* Yazı *
++++

16 Aralık 2014 Salı

ÖDÜNÇ YUMURTALAR


ÖDÜNÇ YUMURTALAR

Her insanın ayrı bir dünya olduğu söylenegeldiği gibi, yine her insanın gizemli bir hikayesinin varlığı dillere pelesenktir. Bu uygun anlar, ortamlarda ve derin muhabbetlerde tekrarlarla, altı itinalı çizilerek dile getirilir. Tek tek etrafımızdaki bireylere baktığımızda, bunun gerçekten de böyle olduğunu görürüz. O nedenle; her canlının üzerinde kendince dik durmaya çalıştığı dünya, içine milyarlarca dünyayı tıkış tıkış sığdırır. Bu noktada, dünya insanlığının farklı duyguları, hırsları, tutkuları, birbirinden tepeden tırnağa, olaylara bakışında, düşünme tarzlarında, ilgi alanlarında ve diğer pek çok konuda değişkenliği vardır. Var olan ayrıcalıklar, düşünülüp, göz önüne getirildiğinde, bu başınızın dönmesine yeter de artar ki, güzel ve muhteşem olan da aslında bu benzemeyişlerdir.
İtalya’nın en büyük ressam, heykeltıraş, şair ve bilginlerinden biri olan Michelangelo 1501 yılında yapımına başladığı ve dört yıl boyunca gecesini gündüzüne katarak başardığı, beş buçuk metre boyundaki kral Davut heykeli ile tarihe adını büyük kratlı pırlantaları yan yana tek tek dizdirerek, yazdırmayı başardı ve ölümsüzleşti. Michelange’ya ölümsüzlüğü getiren bu eser, aynı zamanda Dünyanın yapılan ilk çıplak heykelidir. Heykel insan anatomisinin en ince detayları açısından alabildiğine kusursuz ve pürüzsüzdür.
Michelangelo, aynı muhteşemlikte olan Musa adlı eserini bitirdikten sonra, çekici ile devasa yapıtının dizine hızla vurur ve “konuşsana” diye haykırır. Davut Heykelinde mermer ötesindeki o dudak uçuklatan inanılmaz gerçekliğini görenler, şaşkınlıklarını gizleyemezler. Bu harikulade figürü, bu denli büyük bir mermerden nasıl çıkardığını şaşkınlıkla soranlara;
“Ben sadece bu mermer kütlesi içindeki figürü gördüm ve O’nu özgür bırakana kadar etrafını yonttum.” diye yanıtlar.

++++

* Gösterilen kayıtlar *

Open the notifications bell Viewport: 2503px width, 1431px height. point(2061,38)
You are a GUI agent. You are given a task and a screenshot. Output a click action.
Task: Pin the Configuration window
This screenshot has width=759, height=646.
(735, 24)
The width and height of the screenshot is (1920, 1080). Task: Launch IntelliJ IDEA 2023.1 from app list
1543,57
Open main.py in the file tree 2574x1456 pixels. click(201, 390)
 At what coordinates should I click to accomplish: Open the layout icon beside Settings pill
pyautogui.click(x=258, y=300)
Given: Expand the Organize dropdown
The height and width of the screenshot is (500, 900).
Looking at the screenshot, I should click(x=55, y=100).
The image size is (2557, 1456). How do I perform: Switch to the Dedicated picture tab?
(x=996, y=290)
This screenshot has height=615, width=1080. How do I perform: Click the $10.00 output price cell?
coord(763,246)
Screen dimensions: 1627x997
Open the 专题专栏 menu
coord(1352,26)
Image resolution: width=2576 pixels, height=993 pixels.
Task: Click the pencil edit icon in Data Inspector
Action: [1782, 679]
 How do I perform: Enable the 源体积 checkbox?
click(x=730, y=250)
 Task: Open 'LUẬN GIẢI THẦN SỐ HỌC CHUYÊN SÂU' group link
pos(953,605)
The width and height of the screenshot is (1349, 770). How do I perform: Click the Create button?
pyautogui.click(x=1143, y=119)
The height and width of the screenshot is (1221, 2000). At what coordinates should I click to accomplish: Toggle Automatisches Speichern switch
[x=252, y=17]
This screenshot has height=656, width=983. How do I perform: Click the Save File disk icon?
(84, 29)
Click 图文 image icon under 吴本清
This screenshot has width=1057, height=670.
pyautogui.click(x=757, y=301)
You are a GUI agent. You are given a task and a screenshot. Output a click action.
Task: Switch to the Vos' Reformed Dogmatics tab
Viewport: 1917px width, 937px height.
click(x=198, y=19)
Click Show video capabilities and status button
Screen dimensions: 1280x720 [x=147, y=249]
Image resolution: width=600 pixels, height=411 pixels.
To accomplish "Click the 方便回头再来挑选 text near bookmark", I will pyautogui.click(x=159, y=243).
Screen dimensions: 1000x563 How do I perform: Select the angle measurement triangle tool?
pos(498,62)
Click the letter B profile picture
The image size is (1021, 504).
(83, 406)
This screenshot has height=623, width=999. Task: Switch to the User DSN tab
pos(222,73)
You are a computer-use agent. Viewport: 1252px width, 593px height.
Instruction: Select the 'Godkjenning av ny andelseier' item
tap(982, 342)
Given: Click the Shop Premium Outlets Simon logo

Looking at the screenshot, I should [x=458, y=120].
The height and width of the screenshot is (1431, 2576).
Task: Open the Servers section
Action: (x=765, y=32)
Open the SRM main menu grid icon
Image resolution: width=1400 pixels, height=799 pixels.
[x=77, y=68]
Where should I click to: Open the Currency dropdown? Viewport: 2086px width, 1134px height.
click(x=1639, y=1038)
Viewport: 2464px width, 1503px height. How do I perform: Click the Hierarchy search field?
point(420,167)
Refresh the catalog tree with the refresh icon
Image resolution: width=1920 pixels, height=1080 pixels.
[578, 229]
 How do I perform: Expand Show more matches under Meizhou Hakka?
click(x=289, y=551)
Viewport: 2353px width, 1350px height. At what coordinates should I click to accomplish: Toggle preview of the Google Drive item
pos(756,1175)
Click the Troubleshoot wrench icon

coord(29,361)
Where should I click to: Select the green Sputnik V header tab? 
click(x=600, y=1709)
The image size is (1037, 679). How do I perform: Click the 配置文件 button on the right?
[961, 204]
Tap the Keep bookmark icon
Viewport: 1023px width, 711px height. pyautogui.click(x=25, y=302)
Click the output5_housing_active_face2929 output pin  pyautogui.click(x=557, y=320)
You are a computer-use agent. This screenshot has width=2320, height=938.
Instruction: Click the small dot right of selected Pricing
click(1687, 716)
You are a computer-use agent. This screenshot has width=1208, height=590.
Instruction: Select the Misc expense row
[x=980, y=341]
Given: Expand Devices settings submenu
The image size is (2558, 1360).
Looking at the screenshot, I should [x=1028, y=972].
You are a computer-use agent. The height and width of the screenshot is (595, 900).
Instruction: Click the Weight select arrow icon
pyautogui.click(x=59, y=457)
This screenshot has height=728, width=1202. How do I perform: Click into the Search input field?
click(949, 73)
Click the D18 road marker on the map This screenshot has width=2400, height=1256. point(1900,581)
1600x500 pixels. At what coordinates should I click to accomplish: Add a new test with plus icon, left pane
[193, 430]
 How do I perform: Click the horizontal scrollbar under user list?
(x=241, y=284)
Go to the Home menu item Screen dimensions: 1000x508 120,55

++++

* İstenenler *
A) Ödünç Yumurtalar yazısında "Her insanın ayrı" sözcüklerini içeren yerle açılıp "aslında bu benzemeyişlerdir." ile kapanan bölümü hiç değiştirmeden aktarır mısın?
B) Ödünç Yumurtalar başlıklı yazının, kesildiği yerden sonrasını getirir misin?

* Beklenen yanıtlar *
A)
Her insanın ayrı bir dünya olduğu söylenegeldiği gibi, yine her insanın gizemli bir hikayesinin varlığı dillere pelesenktir. Bu uygun anlar, ortamlarda ve derin muhabbetlerde tekrarlarla, altı itinalı çizilerek dile getirilir. Tek tek etrafımızdaki bireylere baktığımızda, bunun gerçekten de böyle olduğunu görürüz. O nedenle; her canlının üzerinde kendince dik durmaya çalıştığı dünya, içine milyarlarca dünyayı tıkış tıkış sığdırır. Bu noktada, dünya insanlığının farklı duyguları, hırsları, tutkuları, birbirinden tepeden tırnağa, olaylara bakışında, düşünme tarzlarında, ilgi alanlarında ve diğer pek çok konuda değişkenliği vardır. Var olan ayrıcalıklar, düşünülüp, göz önüne getirildiğinde, bu başınızın dönmesine yeter de artar ki, güzel ve muhteşem olan da aslında bu benzemeyişlerdir.

B)
Günümüze değin bin bir çekiç darbesi ile yontulup, hayat verilen taş ve mermerlerle devam edecek olursak, bir Davut ve Musa ihtişamındaki diğer bir eser ise, Romalı Plinius’un dünyanın en güzel heykeli olarak gördüğü  Afrodit’tir. Bu bilinen bir öyküdür. Afrodit Akdeniz coğrafyasının, kadın gibi kadın olanıdır. Bu büyülü heykelin yaratıcısı, çok uzağımızda değil, ötede bir koşu, "üç ödünç yumurta" alıp geleceğimiz yakınlıktadır, Atina’lı Praksiteles'dir.
Datça yakınlarında Knidos’da, tepelerinde hoş sarı bir sıcağın hakim olduğu bir gündür. Praksiteles çok sevdiği, bugünün deyimi ile “kankası” bir ressam arkadaşı ile sahilde bir yandan içkilerini yudumlarken, aynı zamanda da sanat içerikli koyu bir sohbete dalmışlardı. Aniden, hemen tepelerindeki manastırdan rahibelerin koşturarak denize doğru kahkahalar atarak geldiklerini gördüler. Rahibeler suya ulaştıklarında elbiseleri ile bedenlerindeki bunaltıdan kurtulmak için hemen maviliğe daldılar. Rahibelerden biri, vücudunun muhteşemliğinden emin olmuş olacak ki, O üzerindekileri bir fazlalık görüp, derin sulara çıplak olarak kendisini attı. Praksiteles gözlerine inanamaz, şaşkınlıkla kocaman açılan gözlerinin önündeki bu güzelliğin, bu muhteşem vücudun heykelini mutlaka yapması fikri, o an beyninde şimşek gibi çakar.
Ertesi gün soluğu manastırın kapı tokmağını hızla vururken alır. Telaşla baş rahibeden, çıplak rahibenin heykelini yapıp yapamayacağını sorar. Bunu rahibenin kendisine sorulması gerektiği yanıtını alan Praksiteles, hemen orada O’nu buna ikna eder ve bu göz kamaştıran detaylardaki inanılmaz güzelliğin heykelini yapmaya başlar.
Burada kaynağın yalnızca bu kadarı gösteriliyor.